**Directions for this task:** Scan the entries that follow and work out how many lines contain "Release". Give the number and nothing else.
--- Task inputs Enclosed Below ---
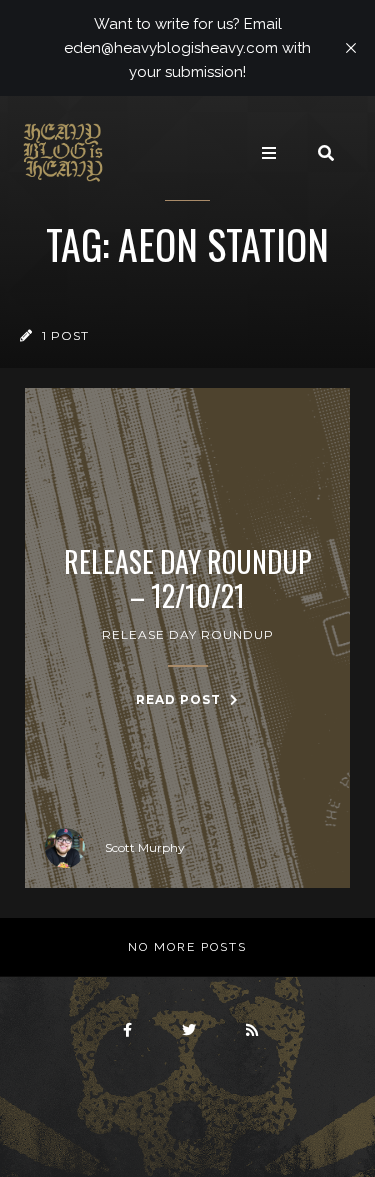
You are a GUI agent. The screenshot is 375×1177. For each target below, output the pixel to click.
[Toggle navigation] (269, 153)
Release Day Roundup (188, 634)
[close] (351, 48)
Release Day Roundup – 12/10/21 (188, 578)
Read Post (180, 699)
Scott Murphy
--- End of Enclosed Task inputs ---
**Written solution:** 2